Oh the comments I could make...LOL



jks9199 said:


> Courtesy cards are FAR from universally recognized -- which has led to more than a few heated discussions. Nor is their meaning universal... which has also led to some serious disagreements.
> 
> Should you have one, and the cop doesn't "respect" it -- DON'T WHINE. Don't send your buddy out after the cop -- especially if you're not certain his version of the incident is going to paint you in a good light. You got stopped because you were wrong anyway. Take your lumps.


 
Well said..JKS..



			
				David43515 said:
			
		

> Never heard of them, and I have to say I`m a bit disappointed to know they`re out there


 


			
				Omar B said:
			
		

> Never heard of it, and my best friend's dad is a cop


 
The officer must be a member of the F.O.P or other such union in order to have them issued to them.We usually get a limited supply once a year along with our new pocket calanders.I don't just hand them out to anyone, I have to know the person pretty well. *True Story Time: *My barber/stylists was forever on my case for not giving him a card, I just never had them on me when I had an appointment. Well on Christmas Eve one year I made a special trip to drop by his shop and give him one.
During my next appointment he informed me that he got stopped that evening for an illegal turn and after showing his DL and insurance he asked if the card would help. It did and saved him a ticket.


----------



## terryl965 (Aug 5, 2010)

I want one, can I have one please?


----------



## Drac (Aug 5, 2010)

terryl965 said:


> I want one, can I have one please?


 
Lemme look and see if I have any left..Being retired I still get them, all I gott do is remember where I put them...


----------



## terryl965 (Aug 5, 2010)

Drac said:


> Lemme look and see if I have any left..Being retired I still get them, all I gott do is remember where I put them...


 
OK and thank you.


----------



## Drac (Aug 5, 2010)

Ticket avoidance aint hard..

1.Just dont go cruising around with the music played so loud that the Bass speakers are shaking the rust loose from your undercarrage..

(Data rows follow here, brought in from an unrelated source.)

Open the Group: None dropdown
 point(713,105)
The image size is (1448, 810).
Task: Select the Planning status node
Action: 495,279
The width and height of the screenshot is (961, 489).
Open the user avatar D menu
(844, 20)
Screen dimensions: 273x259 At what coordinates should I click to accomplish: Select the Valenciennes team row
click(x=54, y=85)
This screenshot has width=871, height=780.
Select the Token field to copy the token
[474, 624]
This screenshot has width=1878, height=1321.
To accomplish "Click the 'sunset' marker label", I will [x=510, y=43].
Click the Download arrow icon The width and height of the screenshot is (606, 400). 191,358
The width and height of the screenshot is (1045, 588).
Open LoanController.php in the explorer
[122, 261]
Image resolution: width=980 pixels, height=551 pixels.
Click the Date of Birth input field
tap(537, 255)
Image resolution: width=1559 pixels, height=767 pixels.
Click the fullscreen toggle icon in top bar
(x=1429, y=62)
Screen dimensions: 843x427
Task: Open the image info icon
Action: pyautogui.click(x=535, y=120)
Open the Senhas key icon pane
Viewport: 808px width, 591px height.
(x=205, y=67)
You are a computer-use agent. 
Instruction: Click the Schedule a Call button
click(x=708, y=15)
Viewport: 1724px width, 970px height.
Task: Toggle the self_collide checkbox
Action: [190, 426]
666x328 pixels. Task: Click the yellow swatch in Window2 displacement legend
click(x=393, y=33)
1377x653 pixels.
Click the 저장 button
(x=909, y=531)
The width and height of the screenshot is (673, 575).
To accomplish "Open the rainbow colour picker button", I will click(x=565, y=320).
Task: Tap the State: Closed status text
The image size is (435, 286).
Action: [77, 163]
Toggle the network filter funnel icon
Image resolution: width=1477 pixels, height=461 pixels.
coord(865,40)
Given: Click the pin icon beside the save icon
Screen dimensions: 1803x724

2. Make sure your license and insurance info is always with you and current.

3. BE POLITE!!


----------



## terryl965 (Aug 5, 2010)

Drac said:


> Ticket avoidance aint hard..
> 
> 1.Just dont go cruising around with the music played so loud that the Bass speakers are shaking the rust loose from your undercarrage..
> 
> ...


 

I have not had one in years, but with Zachary starting to drive one never knows. Beside I have nothing but respect to all police and fire and rescue personnal.


----------



## Drac (Aug 5, 2010)

terryl965 said:


> I have not had one in years, but with Zachary starting to drive one never knows. Beside I have nothing but respect to all police and fire and rescue personnal.


 
Zach should have no problems..That respect sometimes is replaced by anger and outrage when one realizes that a ticket is forthcoming.


----------



## Drac (Aug 5, 2010)

Another item that needs to be addressed is the Police Booster Stickers. Police Unions and Benevolent organizations will have fund raisers, for a small donation you get a sticker that can be placed of your vehicle. Police officers appreciate your donation, as they help to fund some worthwhile programs.

You can plaster your vehicle with them ( and I have seen that) but if you get stupid with the issuing officer you will still get a ticket.


----------



## Brian R. VanCise (Aug 5, 2010)

What Drac mentioned above is very true regarding FOP stickers, etc.  It is appreciated but in the end the way you handle yourself with the officer and of course what you were doing will decide your fate!


----------



## Archangel M (Aug 5, 2010)

Drac said:


> The officer must be a member of the F.O.P or other such union in order to have them issued to them.



Here officers have their own personal business cards that are used for the same purpose. The officer typically has to write a personal phone number on the back that can be contacted to verify that the person is supposed to be in possession of his card.


----------



## jks9199 (Aug 5, 2010)

Archangel M said:


> Here officers have their own personal business cards that are used for the same purpose. The officer typically has to write a personal phone number on the back that can be contacted to verify that the person is supposed to be in possession of his card.


And where I am... we hand out business cards all the time.  We give 'em to victims and complainants and the like.  A business card won't carry any weight... though I did like the guy who tried to name drop because of a card.  That he had from a case I was familiar with...  Uh oh...  

Best way to avoid a ticket?  Don't break the law in the first place.  Since, realistically, that ain't gonna happen all the time...  See  prior posts.


----------



## Archangel M (Aug 5, 2010)

Same here. That's why we don't put our home phone numbers on our business cards.


----------



## Drac (Aug 6, 2010)

Long before I put on the badge I was stopped more times than I care to recall. I was always polite, had my DL, registration and proof of insurance even before that was mandatory. I think I only got one traffiic cite and I deserved. Even now I still get stopped, hey I got a lead foot what can I say.. I am still polite and have my papers out..My retirement badge is also visible, I usually get a warning to slow my butt down..


----------